All the data in the CBTRUS reports (see Figure 13 in each reference [5, 6]) are stated as being adjusted to the US2000 Standard Population [7]. This does not reasonably represent the age spectrum of the current US population. This is shown in Figure 1.

The current US population is very different from the US2000 Standard Population. The effect of applying US2000 is to reduce, by about 30%, the overall contribution from cases in people aged 50 to 70 years. This is the age range of the majority of the cases in the ONS data which show the rising GBM incidence trend. Using US2000 gives added weight to the “healthy worker” age range (30 to 44), where relatively few GBM cases occur. It is important that the age standardisation profile is a reasonable fit to the current population age profile. We note that SEER updated the US Standard Population every ten years from 1940 to 2000 but have not done so since 2000 [6].

We offer, for discussion, Figure 2, where we have back-adjusted the US age-group data from US2000 to the actual US population data for 2008 and 2012 [8], along with English ONS data for two five-year periods from our article. The readjusted US data now show an increase in GBM similar to our findings. US data of unadjusted, age-specific GBM incidence rates for all 5-year age groups for every year from 2005 and 2015 are required to check our approximate correction.

We would like to add to the discussion of potential risk factors in our article.

There is a growing body of evidence that exposure to air pollution, notably arising from the carcinogenic components of vehicle exhausts, such as PAHs, 1,3-butadiene, and diesel particulate matter generally, may be associated with increased risk of brain tumours in both children and adults. Studies in children, young adults, and canines indicate that inhaled ultrafine air pollution particles, ~100 nm, pass through the lung to reach and both damage and cross the blood-brain barrier (Calderón-Garcidueñas et al. (2008) [9], (2003) [10]).

Braüner et al. (2013) [11] reported an association between calculated domestic radon exposure and brain tumour incidence in a Danish cohort, with doubling of risk with each 100 Bq. increment in average residential radon levels. Indoor radon levels have increased in recent decades with the progressive introduction of double-glazed windows and general house sealing, resulting in lower rates of air changes with outside air.

Ostrom et al. [12] considered mobile phone use and judged that the current evidence “was inconclusive” but recommended continued monitoring of this issue. De Vocht (2016) [13] concluded that “A causal factor, of which mobile phone use (and possibly other wireless equipment) is in agreement with the hypothesized temporal association, is related to an increased risk of developing malignant neoplasms in the temporal lobe.” He later published an important correction to the article, showing a large rise in GBM tumour incidence with time [14]. The article reports that the GBM rise was not associated with his mobile phone use impact modelling, but we note that the model was only for primary initiation and not promotion of lower-grade tumours.

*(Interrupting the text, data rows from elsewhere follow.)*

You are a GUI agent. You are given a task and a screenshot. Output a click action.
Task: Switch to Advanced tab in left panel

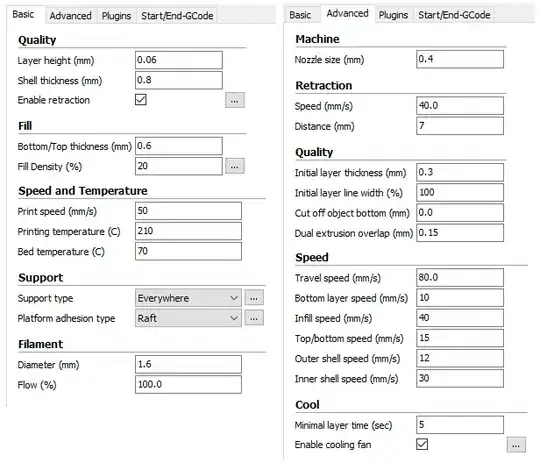pyautogui.click(x=71, y=16)
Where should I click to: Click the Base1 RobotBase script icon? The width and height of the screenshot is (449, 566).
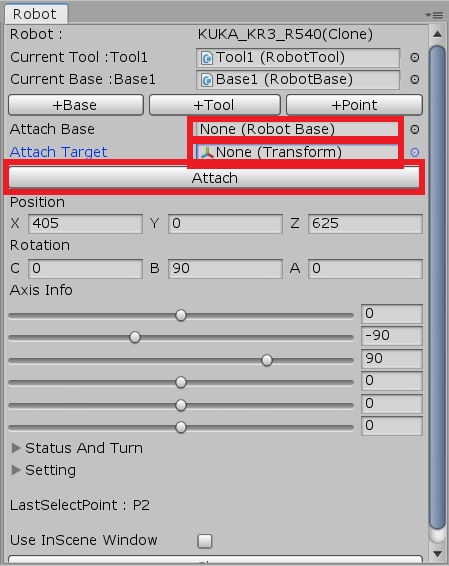207,80
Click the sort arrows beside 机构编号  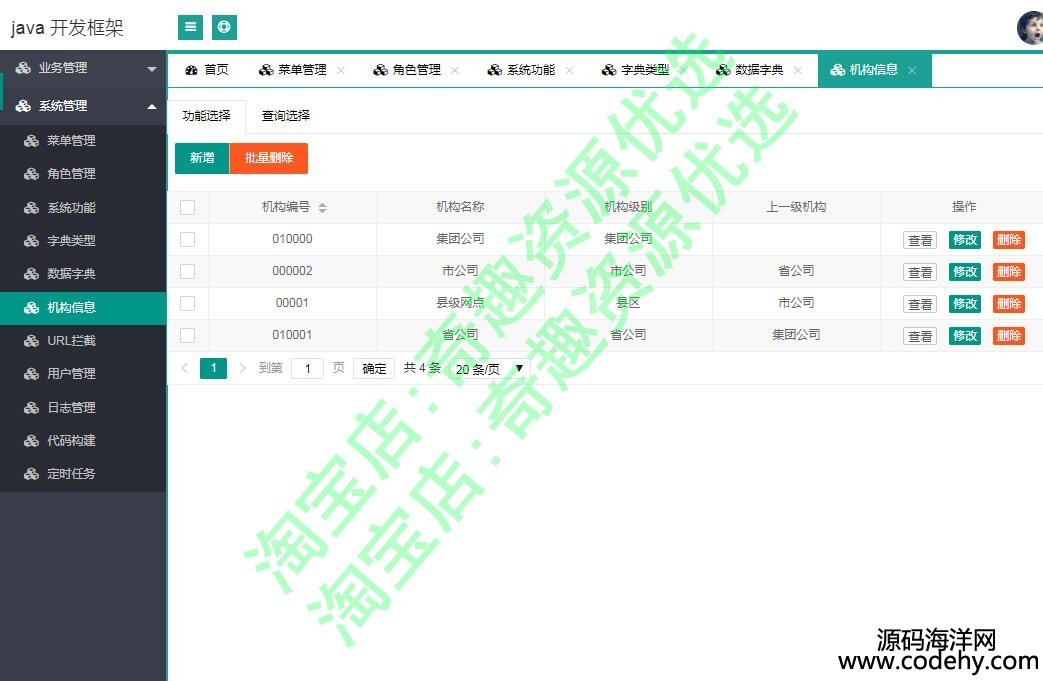pos(322,208)
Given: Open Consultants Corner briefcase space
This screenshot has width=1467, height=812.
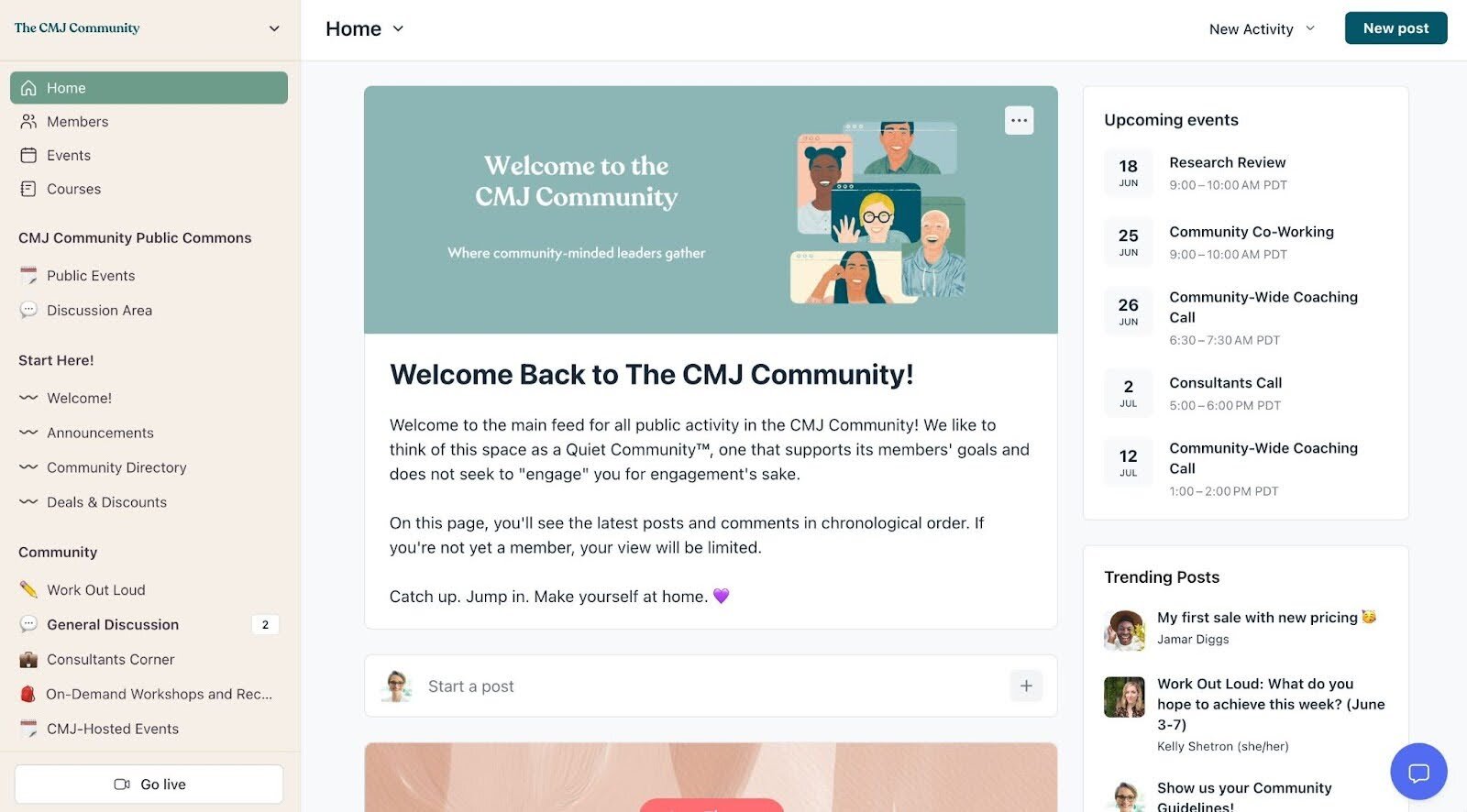Looking at the screenshot, I should [149, 659].
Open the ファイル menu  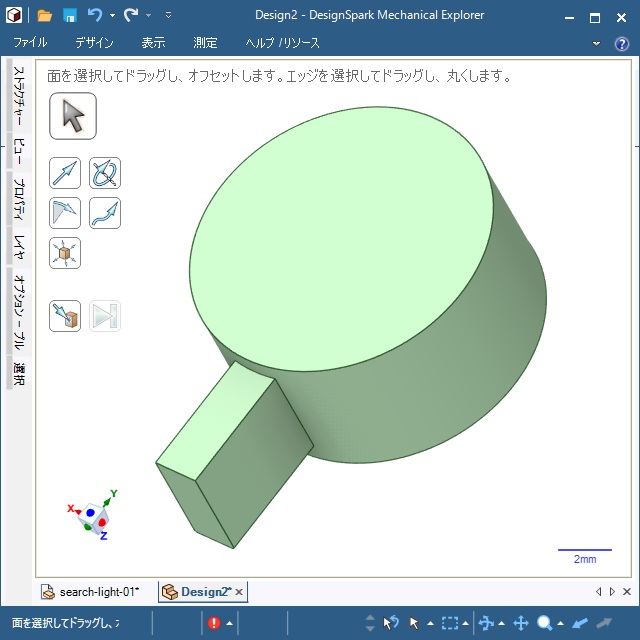pyautogui.click(x=31, y=43)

Our article does not focus on any particular risk factor to explain the rising incidence of aggressive GBM tumours, which are usually quickly fatal. We recommend that our detailed analyses be repeated for cancer registry data in other countries. If our results are confirmed, then high priority should be given to identifying the factors involved in the rise.

Conflicts of Interest

See the authors’ article for the statement [1].